Photographer: Jason Andrew/Getty Images

BP Raises Deepwater Horizon Spill Liability by $5.2 Billion

  • Company says any further claims won’t have a material impact
  • Total libility from 2010 Macondo spill raised to $61.6 billion

BP Plc has raised the total liability from the Deepwater Horizon oil disaster, which triggered the worst offshore oil spill in U.S. history, by $5.2 billion to $61.6 billion before tax.

The London-based company expects to take a $2.5 billion after-tax charge in its second-quarter earnings following “significant progress” in resolving outstanding claims, it said in a statement Thursday. Any further payments related to the 2010 incident that killed 11 workers and spewed millions of barrels of crude into the Gulf of Mexico won’t have a material impact on financial performance, it said.

"Over the past few months we’ve made significant progress resolving outstanding Deepwater Horizon claims," Chief Financial Officer Brian Gilvary said in the statement. "Importantly, we have a clear plan for managing these costs and it provides our investors with certainty going forward."

The Gulf of Mexico oil spill transformed BP, prompting the resignation of former Chief Executive Officer Tony Hayward and forcing the company to sell assets and downsize its operations to cover the billions of dollars of fines, penalties and compensation. The company pumped 3.14 million barrels equivalent a day of oil and gas last year, compared with almost 4 million in 2009. It’s current market capitalization of $114 billion is more than a third lower than prior to the disaster.

Record Settlement

The estimate means BP will have booked a total of $44 billion in after-tax charges related to the disaster. The company will continue to use proceeds of asset sales to meet these costs, Gilvary said. It has said it plans to raise $3 billion to $5 billion from sales this year and $2 billion to $3 billion a year from 2017. BP is scheduled to release second-quarter financial results on July 26.

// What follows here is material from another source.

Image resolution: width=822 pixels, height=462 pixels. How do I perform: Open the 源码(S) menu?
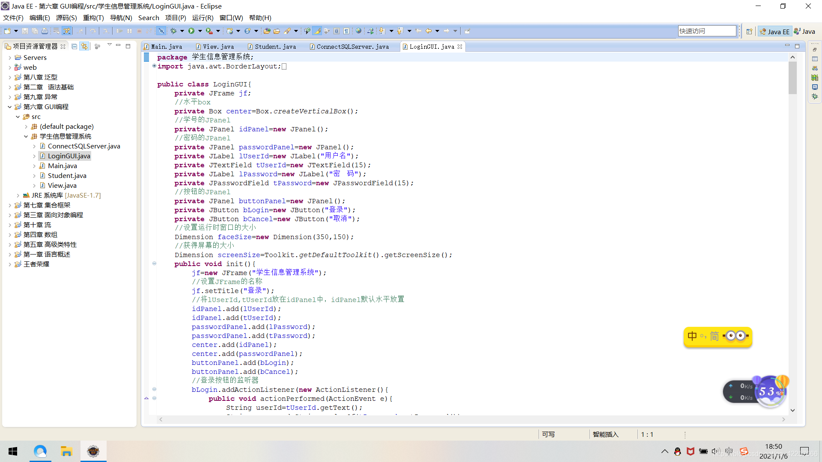pos(66,18)
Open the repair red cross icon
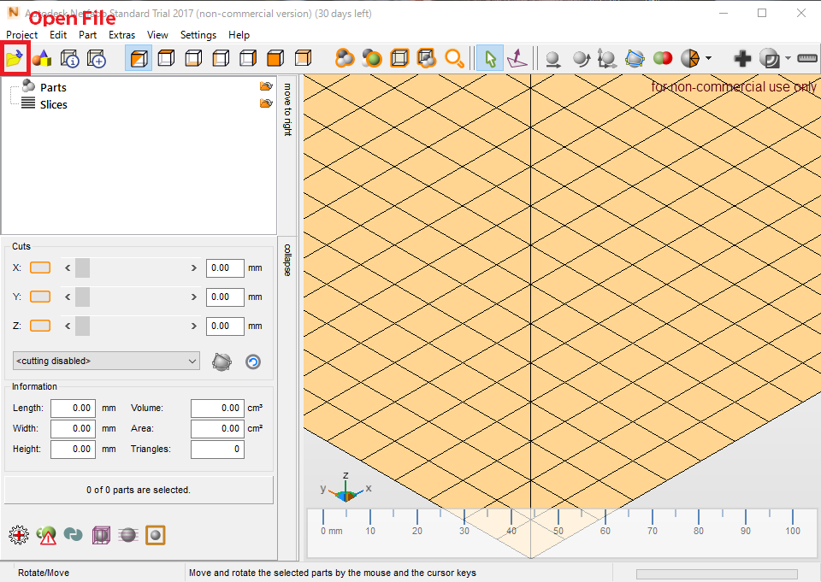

The new $5.2 billion charge is related to possible payments to businesses and individuals who have claimed they were affected by the 2010 spill in the Gulf of Mexico. BP estimates some claims to individuals will be paid by the end of this year while it expects to resolve other claims of business and economic loss by 2019, according to the statement.

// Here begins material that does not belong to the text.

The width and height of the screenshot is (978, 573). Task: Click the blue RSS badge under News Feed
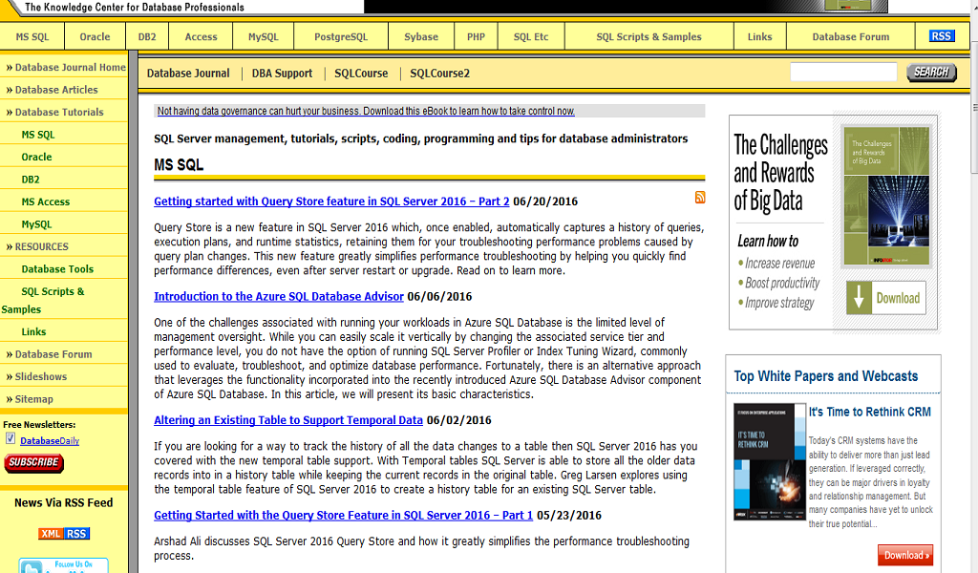click(x=76, y=534)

“This now looks like a line under all potential liabilities related to the spill,” said Brendan Warn, a managing director at BMO Capital Markets in London. “This doesn’t change BP’s organic cash flow estimates and now helps them move on and continue on their path of delivering projects and keeping the company on track.”


Spending Cuts

In addition to selling assets to pay for the spill, the slump in oil prices over the past two years has forced BP Chief Executive Officer Bob Dudley to cut spending in order to protect the balance sheet and maintain dividend payouts to shareholders. The company has said it has reduced costs enough for its cash flow to cover spending and dividends at an oil price of $50 to $55 a barrel next year. Brent, the international benchmark, has averaged $41.70 a barrel this year.

At the end of last year, BP had set aside $14.3 billion for spill response charges, $22.6 billion for litigation costs and claims and $8.6 billion for environment damage costs.

The $20.8 billion settlement it agreed last year with the U.S. government and five Gulf states over the spill was the largest in the Department of Justice’s history. That resolved civil claims under the Clean Water Act and Oil Pollution Act, as well as economic damage claims from regional authorities. The company agreed to pay the natural resource claims over 18 years and the economic damage claims over 15 years.

BP reached separate agreements to resolve criminal charges, settle claims it hid the size of the spill, and cover private property and economic damages.

In December, federal prosecutors dropped manslaughter charges against BP’s two top employees on the Deepwater Horizon, which was operated by Transocean Inc. The men had been accused of ignoring multiple signals that the well was dangerously unstable before the explosion.